Yesterday’s 20% surge, prompted by the US FDA’s rubber-stamping of a speedy approval pathway for its experimental depression drug, took Sage’s market cap to $8.2bn. This figure puts in the territory of the likes of Neurocrine, Nektar and Bluebird Bio, companies that have also arguably become too costly to buy.
Of course takeouts by desperate buyers willing to pay almost anything for a new growth story can never be completely ruled out. And there are plenty of examples of acquisitions where the price tag prompted head scratching – the premium that a buyer is willing to pay frequently has little to do with fundamental valuation. Remember Medimmune? Or even Actelion?
But as valuations go up and up investors need to remember that, generally speaking, M&A has been an area of disappointment for the last couple of years. Since the biotech boom peaked in 2017, transaction volume has been dimming, a couple of standout deals notwithstanding.

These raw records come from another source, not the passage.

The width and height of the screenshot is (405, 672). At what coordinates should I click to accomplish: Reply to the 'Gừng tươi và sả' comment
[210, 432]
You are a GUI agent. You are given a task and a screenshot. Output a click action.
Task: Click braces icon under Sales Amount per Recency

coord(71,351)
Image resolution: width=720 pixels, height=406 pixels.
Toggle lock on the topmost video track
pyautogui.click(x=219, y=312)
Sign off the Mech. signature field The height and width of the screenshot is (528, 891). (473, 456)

It is surely no coincidence that at the same time, the share prices of small and medium-sized drugmakers have been performing very strongly. This is partly because they are delivering step changes in innovation that larger companies are failing to foster, but also because, as a result of their successes, investors expect them to be bought.

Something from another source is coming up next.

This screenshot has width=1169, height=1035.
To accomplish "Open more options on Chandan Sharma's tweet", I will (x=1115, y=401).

While these companies can easily raise money their continued independence is perhaps not so much of a worry. But it is worth remembering that as these experimental projects approach regulators and the market, areas larger companies are perhaps more skilled at navigating, missteps will be visible.
|Sage and its market cap cousins|
|Market cap ($bn)||2024e WW Revenues * ($bn)||NPV of pipeline ($bn)|
|*Includes sales and royalties. Source: EvaluatePharma.|
So is Sage overvalued at this point? The sellside does not think so. Equity analysts widely recommend that investors keep buying the stock, with some setting share price targets as high as $225 – this morning, Sage stock opened at $172.

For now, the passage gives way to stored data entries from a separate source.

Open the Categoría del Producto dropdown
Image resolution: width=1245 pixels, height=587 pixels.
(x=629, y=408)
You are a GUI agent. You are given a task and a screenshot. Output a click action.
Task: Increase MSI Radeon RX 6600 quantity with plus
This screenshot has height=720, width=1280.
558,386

If all goes to plan Sage will have its first product on the market next year; brexanolone is a reformulation of allopregnanolone and is under review in the US for postnatal depression. The big prize is SAGE-217, a first-in-class neuroactive steroid GABA modulator that Sage is positioning as a “revolutionary” acute depression treatment.
Analysts predict that SAGE-217 will become a blockbuster in its second year on the market. Consensus for sales in 2024 sits at $1.7bn, according to EvaluatePharma, a number that will be risk-adjusted since further trials are needed to confirm the project’s potential.
Perhaps a buyer out there is willing to buy Sage’s hubris, and its valuation. Little recent innovation in depression means that if the clinical data remain strong SAGE-217 could certainly become a very successful product.
But $8bn plus premium is a lot of money – even for the big beasts of the sector. And few investors would be delighted with a mere licensing deal. Nektar’s huge deal with Bristol-Myers Squibb over its lead asset prompted a lukewarm response, and shareholders would probably prefer not to bear the brunt of a clinical dataset that looks to be weakening (Asco 2018 – Loxo receives accolades but Nektar’s sweetness fades, June 3, 2018).
Those driving the valuation of Sage ever higher should bear this in mind as the company approaches some crucial events. By the end of the year potentially pivotal data in postnatal depression on SAGE-217 will be reported and the US regulator will deliver its verdict on of brexanolone.
Success on these fronts would presumably make Sage even more attractive to buyers. But by then, the company would almost certainly be even more expensive.